▶ _RECORDS TO USE_:
————
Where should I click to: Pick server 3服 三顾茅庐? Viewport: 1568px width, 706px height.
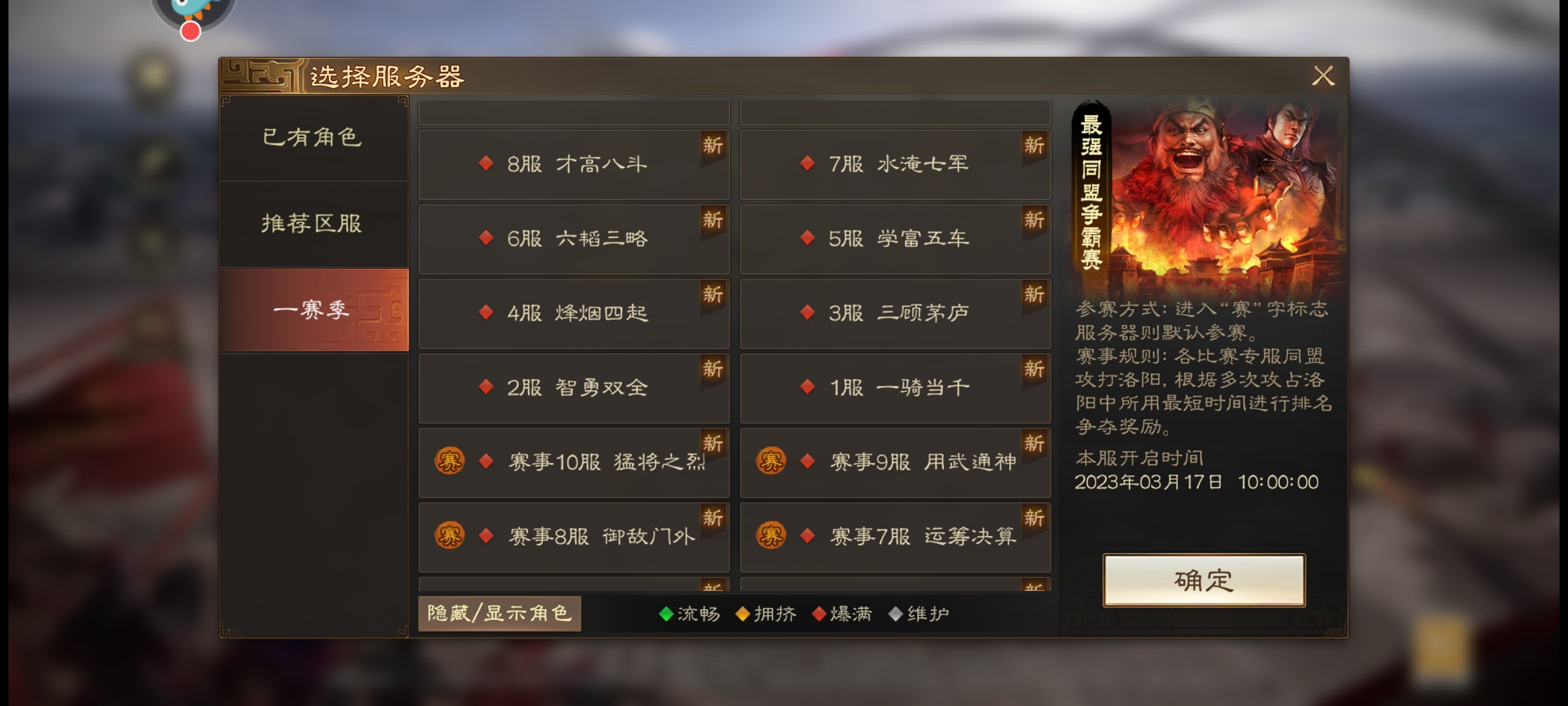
————
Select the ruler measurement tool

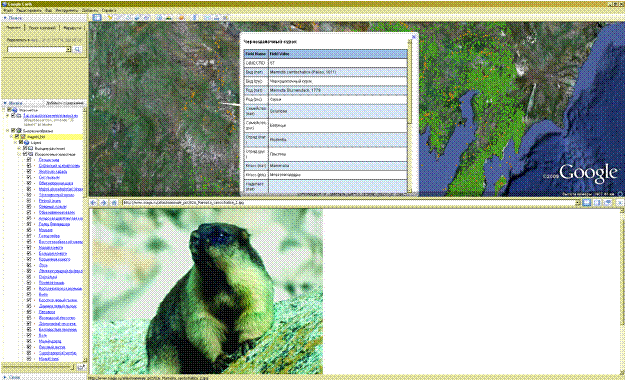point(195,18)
————
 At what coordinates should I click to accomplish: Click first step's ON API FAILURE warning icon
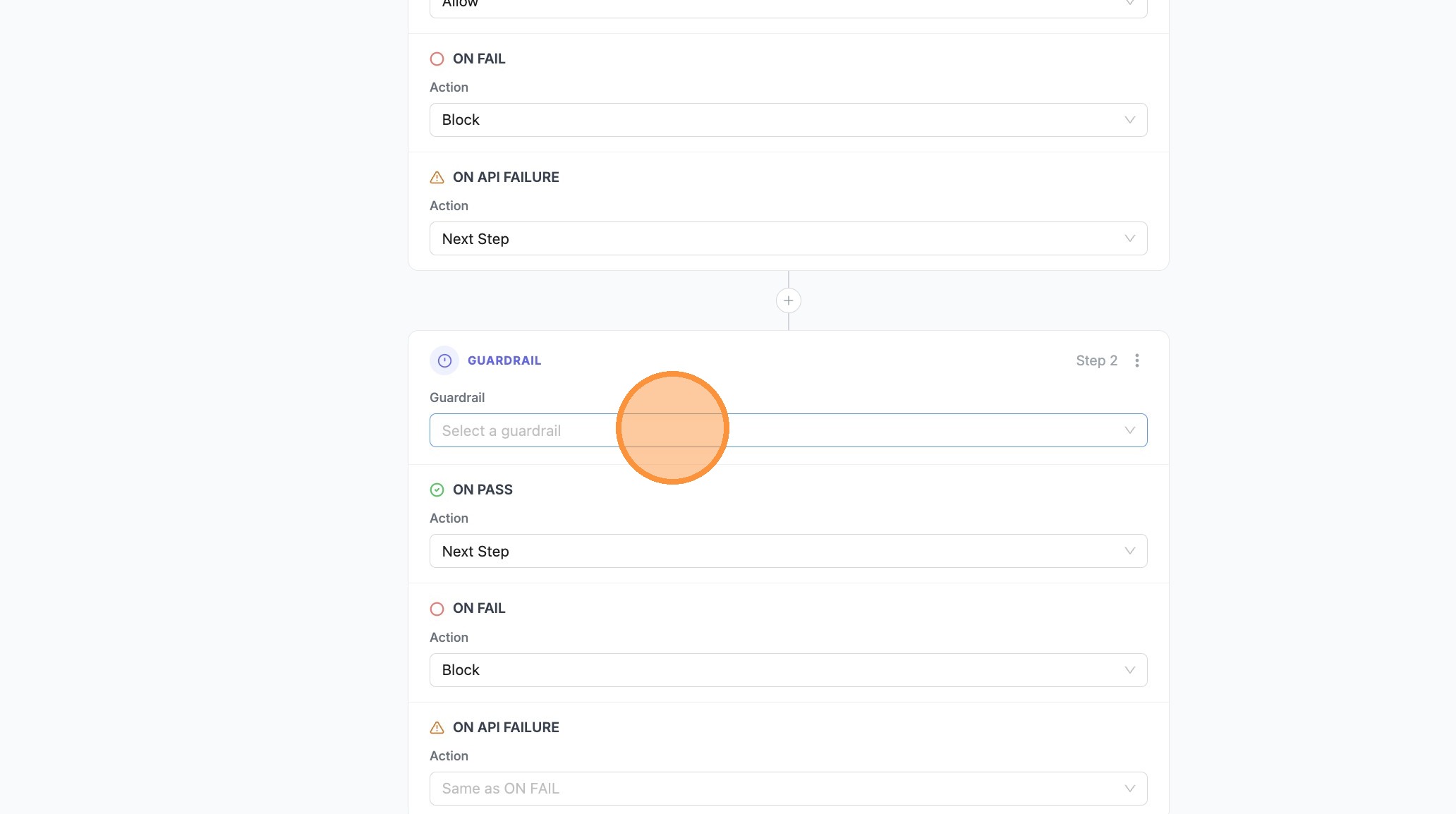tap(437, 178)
————
▶ _WRITTEN PROBLEM_: Report how many lines in the data above contain the string "click". Case counts, so only matches with the same capitalization qualify, and your reply should be the number alone.

▶ _RESULT OF THE EXERCISE_: 2